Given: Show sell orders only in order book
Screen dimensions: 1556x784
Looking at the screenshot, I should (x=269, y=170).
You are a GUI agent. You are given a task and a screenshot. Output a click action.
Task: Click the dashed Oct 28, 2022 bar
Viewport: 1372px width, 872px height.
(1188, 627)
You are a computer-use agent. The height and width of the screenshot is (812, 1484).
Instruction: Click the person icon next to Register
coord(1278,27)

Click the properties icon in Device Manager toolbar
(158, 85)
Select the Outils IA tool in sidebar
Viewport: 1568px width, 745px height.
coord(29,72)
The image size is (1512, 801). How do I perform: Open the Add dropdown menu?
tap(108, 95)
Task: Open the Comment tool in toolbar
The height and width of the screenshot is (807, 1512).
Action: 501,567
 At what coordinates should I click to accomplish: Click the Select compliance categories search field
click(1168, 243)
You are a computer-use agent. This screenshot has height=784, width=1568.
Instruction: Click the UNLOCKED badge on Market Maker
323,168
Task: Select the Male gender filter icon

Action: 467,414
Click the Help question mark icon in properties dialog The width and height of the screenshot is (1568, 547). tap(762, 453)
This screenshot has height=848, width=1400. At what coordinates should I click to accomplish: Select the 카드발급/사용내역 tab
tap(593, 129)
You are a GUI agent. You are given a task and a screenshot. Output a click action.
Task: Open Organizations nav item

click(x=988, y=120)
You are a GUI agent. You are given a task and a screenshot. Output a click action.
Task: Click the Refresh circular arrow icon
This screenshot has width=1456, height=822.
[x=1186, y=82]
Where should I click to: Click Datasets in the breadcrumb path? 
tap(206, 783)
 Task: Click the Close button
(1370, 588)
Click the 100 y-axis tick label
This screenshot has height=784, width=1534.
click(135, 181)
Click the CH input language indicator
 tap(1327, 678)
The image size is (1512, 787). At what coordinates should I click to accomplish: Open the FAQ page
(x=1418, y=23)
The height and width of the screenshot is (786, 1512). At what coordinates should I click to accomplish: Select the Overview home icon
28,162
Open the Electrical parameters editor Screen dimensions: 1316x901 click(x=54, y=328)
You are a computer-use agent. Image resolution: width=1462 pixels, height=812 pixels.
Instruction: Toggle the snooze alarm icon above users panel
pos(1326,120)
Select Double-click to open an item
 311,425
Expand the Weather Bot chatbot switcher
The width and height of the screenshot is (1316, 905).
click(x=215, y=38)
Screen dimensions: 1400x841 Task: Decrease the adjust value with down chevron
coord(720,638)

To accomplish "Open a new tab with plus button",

▸ WHAT NEEDS TO BE DONE: Above are the lines; repeat exactly the ones from the line containing "The height and width of the screenshot is (807, 1512)." down to the line containing "Open the Electrical", both inclusive.

▸ SOLUTION TO THE PROBLEM:
The height and width of the screenshot is (807, 1512).
Action: 501,567
 At what coordinates should I click to accomplish: Click the Select compliance categories search field
click(1168, 243)
You are a computer-use agent. This screenshot has height=784, width=1568.
Instruction: Click the UNLOCKED badge on Market Maker
323,168
Task: Select the Male gender filter icon

Action: 467,414
Click the Help question mark icon in properties dialog The width and height of the screenshot is (1568, 547). tap(762, 453)
This screenshot has height=848, width=1400. At what coordinates should I click to accomplish: Select the 카드발급/사용내역 tab
tap(593, 129)
You are a GUI agent. You are given a task and a screenshot. Output a click action.
Task: Open Organizations nav item

click(x=988, y=120)
You are a GUI agent. You are given a task and a screenshot. Output a click action.
Task: Click the Refresh circular arrow icon
This screenshot has width=1456, height=822.
[x=1186, y=82]
Where should I click to: Click Datasets in the breadcrumb path? 
tap(206, 783)
 Task: Click the Close button
(1370, 588)
Click the 100 y-axis tick label
This screenshot has height=784, width=1534.
click(135, 181)
Click the CH input language indicator
 tap(1327, 678)
The image size is (1512, 787). At what coordinates should I click to accomplish: Open the FAQ page
(x=1418, y=23)
The height and width of the screenshot is (786, 1512). At what coordinates should I click to accomplish: Select the Overview home icon
28,162
Open the Electrical parameters editor Screen dimensions: 1316x901 click(x=54, y=328)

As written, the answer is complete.